● **Exercise requirements**
• a. Shorten the paragraph in the essay on trust and security that begins "If you work in IT", keeping its main points.
• b. Carry on the essay about trust and security from its final sentence.

What does trust have to do with security anyway?
Balancing priorities in the cyborg age
In a series of articles about our modern Cyborg Age, I’ve argued that our traditional understanding of trust is flawed. We’ve misunderstood its role as a moral imperative, when in fact it seems only to be a rough and ready predictor of attention costs (attentiveness to reliable outcomes) and benefits for processes involving our interactions with others. Evolution has equipped us with a low cost cognitive assessment. To use it properly, we need to rethink its use in the modern world. No doubt, some will prefer to hold on to the moral view of trust and disagree, but then one remains stuck with the usual dilemmas. There are solid reasons for wanting to understand trust better.
Trust and Security
If you work in IT or even in business, you might be forgiven for thinking that trust is the mortal enemy of security. This is simplistic and misleading. Most of us regard the old Cold War adage, “Trust, but verify…” as an ironic truism, but in fact what it really teaches us is something about the dual nature of trust. Trust has two parts: the assessment of trustworthiness and the decision to watch over and monitor our dealings with others, i.e. to manage our attention.
It requires only a small leap of the imagination to see that trust is an attention regulator, using the currency of mindspace or invested work as its currency. I believe the http://markburgess.org/trustproject.html has now shown that this view is fully consistent with all previous interpretations.
Trust has two parts: an assessment of trustworthiness and a policy for giving one’s attention to verify outcomes. Trust and verify. These are independent decisions, not at all mutually exclusive.

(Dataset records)

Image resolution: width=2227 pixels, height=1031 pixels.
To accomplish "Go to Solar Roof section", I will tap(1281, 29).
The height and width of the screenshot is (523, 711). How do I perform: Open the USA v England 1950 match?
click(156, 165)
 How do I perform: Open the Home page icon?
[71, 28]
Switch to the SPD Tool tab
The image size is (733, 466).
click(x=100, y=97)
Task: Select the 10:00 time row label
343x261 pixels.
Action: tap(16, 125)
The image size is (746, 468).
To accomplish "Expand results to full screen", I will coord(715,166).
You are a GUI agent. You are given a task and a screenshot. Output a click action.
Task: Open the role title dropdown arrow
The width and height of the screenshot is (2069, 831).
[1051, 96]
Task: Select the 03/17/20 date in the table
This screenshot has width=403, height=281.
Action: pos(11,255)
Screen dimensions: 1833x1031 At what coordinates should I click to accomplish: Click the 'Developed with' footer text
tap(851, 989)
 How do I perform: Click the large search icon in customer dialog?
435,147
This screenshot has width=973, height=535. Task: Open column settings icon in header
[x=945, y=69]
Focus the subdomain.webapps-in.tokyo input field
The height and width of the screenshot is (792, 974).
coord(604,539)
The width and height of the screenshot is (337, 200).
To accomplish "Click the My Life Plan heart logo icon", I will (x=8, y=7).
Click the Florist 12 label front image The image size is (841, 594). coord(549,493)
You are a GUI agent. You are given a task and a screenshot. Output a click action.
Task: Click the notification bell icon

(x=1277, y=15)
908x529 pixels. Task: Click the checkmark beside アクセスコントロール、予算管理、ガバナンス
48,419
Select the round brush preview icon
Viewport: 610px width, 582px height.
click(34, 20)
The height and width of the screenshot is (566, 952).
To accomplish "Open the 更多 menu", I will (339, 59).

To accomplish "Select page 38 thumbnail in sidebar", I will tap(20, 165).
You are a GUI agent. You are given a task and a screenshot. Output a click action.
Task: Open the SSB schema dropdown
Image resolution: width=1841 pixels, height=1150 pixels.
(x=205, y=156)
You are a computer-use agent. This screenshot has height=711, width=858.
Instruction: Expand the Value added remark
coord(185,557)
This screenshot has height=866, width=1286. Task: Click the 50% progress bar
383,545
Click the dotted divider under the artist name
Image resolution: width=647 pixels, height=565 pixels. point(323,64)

● **Results**
• a. People in IT or business may think trust is the enemy of security, but that view is simplistic and misleading. The Cold War saying "Trust, but verify…" is usually taken as an ironic truism. Really, it shows that trust has two sides: judging how trustworthy others are, and deciding how closely to watch and monitor our dealings with them, which means managing our attention.

• b.
As I argued in detail, trust plays a role something like that of energy in physics: as an accounting tool for governing and tracking processes. It has both potential and kinetic forms. Potential trust is a guiding summary of the historical past. Kinetic trust is an attention management mechanism for the present. At least that’s what the research strongly seems to suggest.
In the security profession, trust quickly became regarded as a bad word. In IT, the disdain for trust probably began in the 1990s, when the Secure Shell introduced its half-baked hat-tip to the difficult problem of verification. When you connect to a machine you’ve never met before, the protocol designer was aware that the IP address and hostname read from the connection might be spoofed, i.e. be fake. SSH asks users: ok, we’ve opened a connection, do you trust that this server is not lying about its identity? And by the way here’s an incomprehensible hexadecimal fingerprint to help you make your decision! Naturally, most users think: “Yeah, whatever, how the hell should I know?” So, in practice, we all say yes without blinking. The same issue was solved in PGP by asking random strangers to sign a petition for the authenticity of someone’s key. Key signing parties were all the rage for a little while, principally and comically underlining the fact that IT people have no social lives, at least not without work-security balance.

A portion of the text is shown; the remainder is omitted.